*HOW TO COMPLETE THIS TASK:* The output consists only of the lines from the one with "Click the http-title" through the end of the records, each printed exactly, and contains no pictures.

*Items listed in a dataset:*
+ + +
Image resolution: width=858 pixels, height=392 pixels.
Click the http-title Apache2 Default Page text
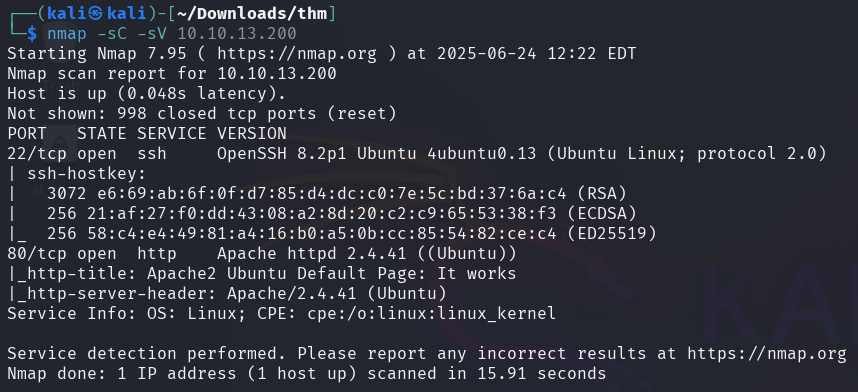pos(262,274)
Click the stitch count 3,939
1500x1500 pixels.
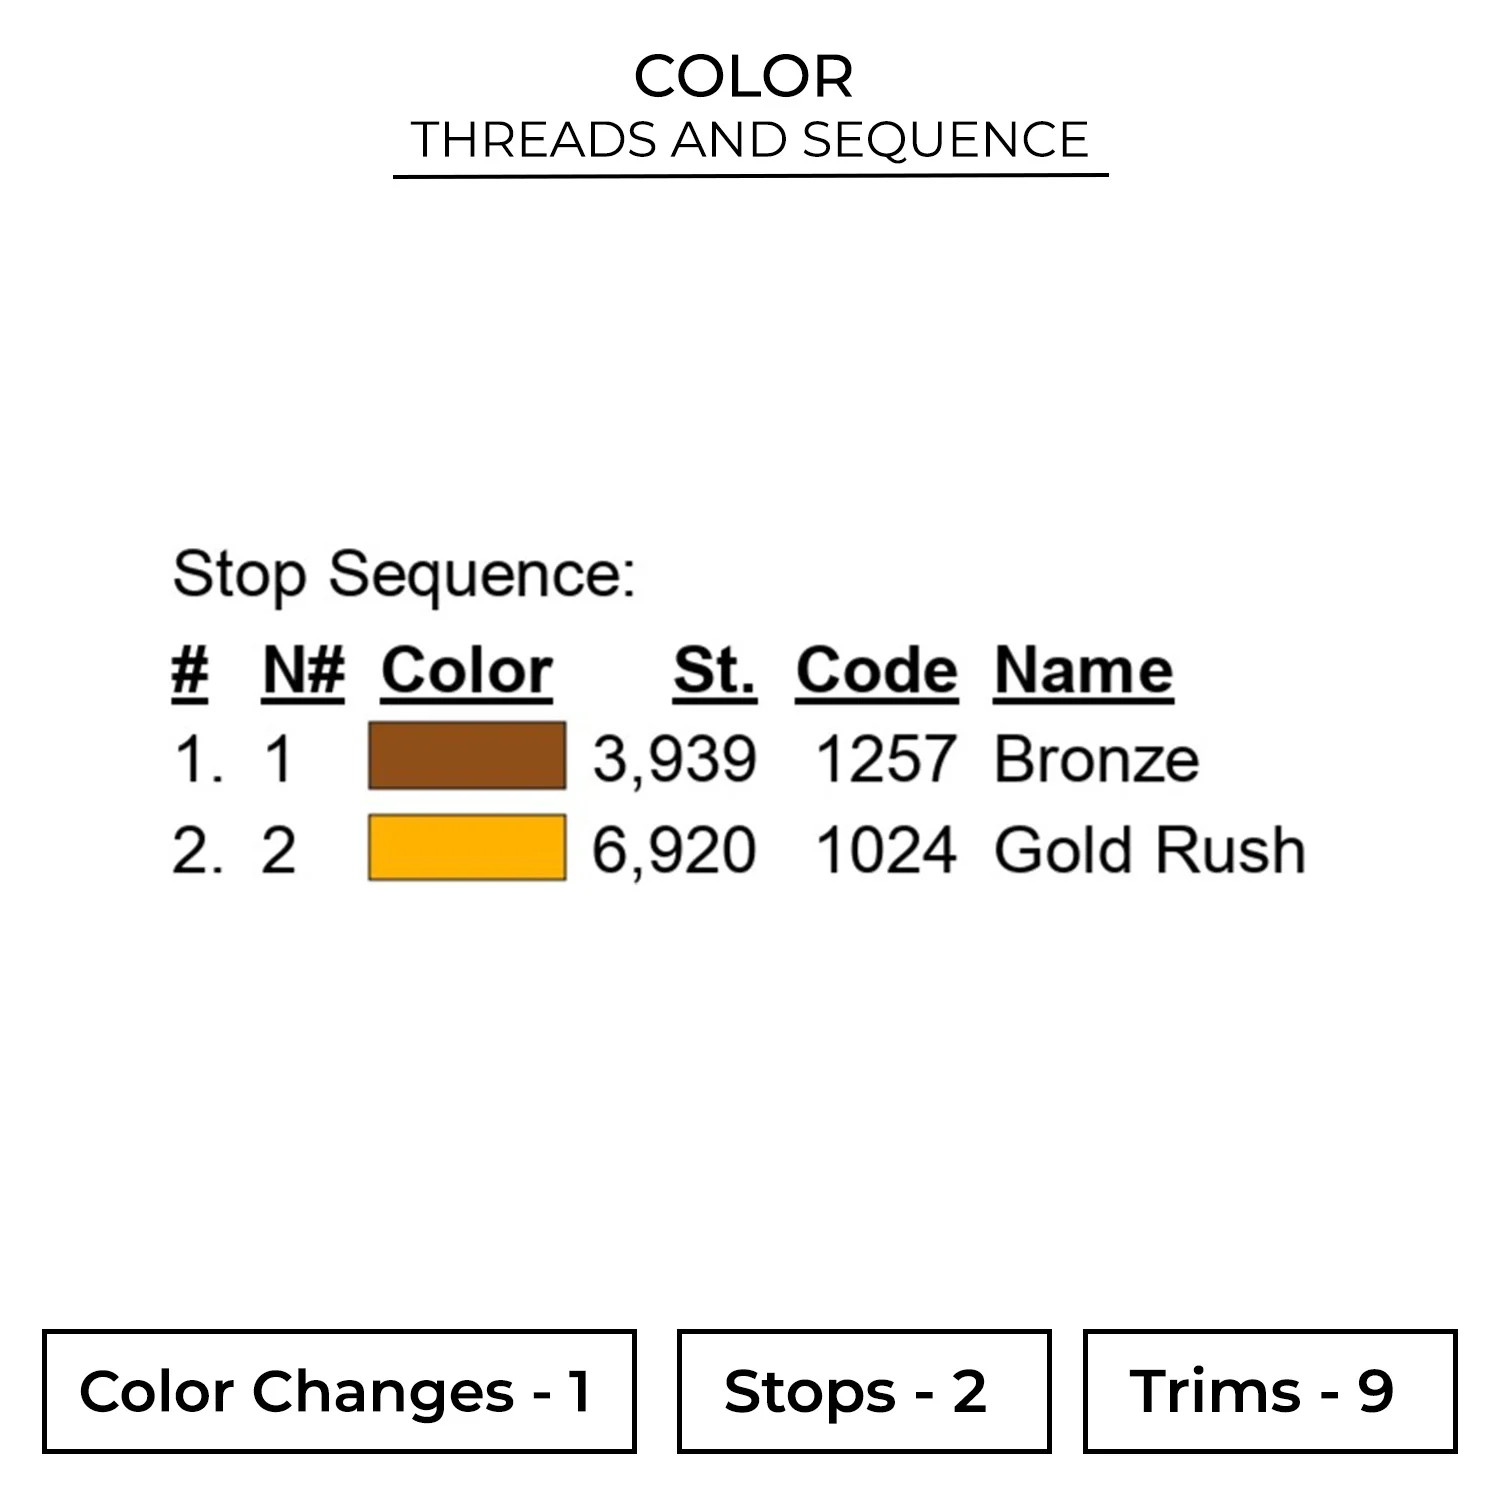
+ + +
*TASK ANSWER:*
Click the http-title Apache2 Default Page text
pos(262,274)
Click the stitch count 3,939
1500x1500 pixels.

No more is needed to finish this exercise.